6.安定的なマクロ経済環境・金融環境の維持

 アジアの長期自律的発展を図る上では、マクロ経済環境及び金融環境の安定を維持することが大前提である。東アジア各国は、「東アジアの奇跡」で経済発展の要素として評価されたように、比較的安定的なマクロ経済環境を維持してきたが、1997年のアジア通貨危機の発生で大きな打撃を受けた。しかし、通貨危機後、危機の教訓を踏まえ、マクロ経済環境及び金融環境の安定に向けた制度改革や政策協調が行われた。この結果、08年後半の世界金融危機では、そもそも危機の発端となった証券化商品の保有が少なかったこともあり、金融面を通じた影響は限定的なものにとどまった。
 本節では、アジア通貨危機後の為替・金融政策等を鳥瞰した上で、世界金融危機の金融面での影響を確認し、今後更に中長期的に安定的なマクロ経済環境・金融環境を維持するための課題について検討する。

提供資料:
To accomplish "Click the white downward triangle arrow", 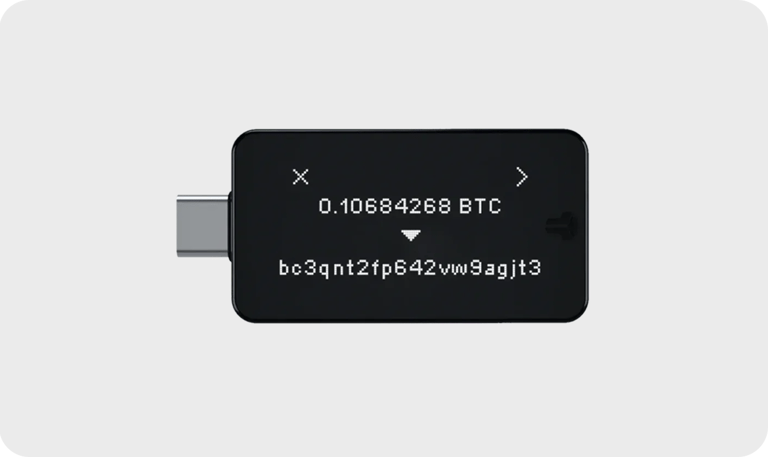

実行する指示: アジアのマクロ経済・金融環境の安定を扱った文章を、最後の文の後から書き継いでください。 この資料は使わなくてもかまいません。

出力:
(1)アジア通貨危機後の為替・金融政策の変遷と金融システムの見直し

●為替・金融政策の変遷
 アジア通貨危機の背景には国際金融のトリレンマ(三律背反)があった。国際金融のトリレンマとは、(i)為替レートの安定(ないし固定)、(ii)金融政策の自律性、(iii)資本移動の自由(自由な資本取引)という3つの政策目標を同時に完全達成することはできず、2つの政策目標を選択したら、残りの1つは達成できないという関係である(詳細は付論参照)。アジア通貨危機以前の東アジア各国(30)は、原則として自由な資本移動の下で、事実上のドル・ペッグを採用しており、為替レートが金融政策のアンカー(金融政策運営の指針となっている目標)となっていた。事実上のドル・ペッグが、過大な資本流入を招き、通貨危機の重要な要因の一つとなった。通貨危機を受けて、為替政策の変更と金融政策の枠組みの整備が行われた。特に、韓国・タイ・インドネシアでは、為替制度を変動相場制に変更し、併せて金融政策の枠組みとしてインフレ目標を導入している。これにより、金融政策への透明性を担保し市場の期待の安定化を図っている(31)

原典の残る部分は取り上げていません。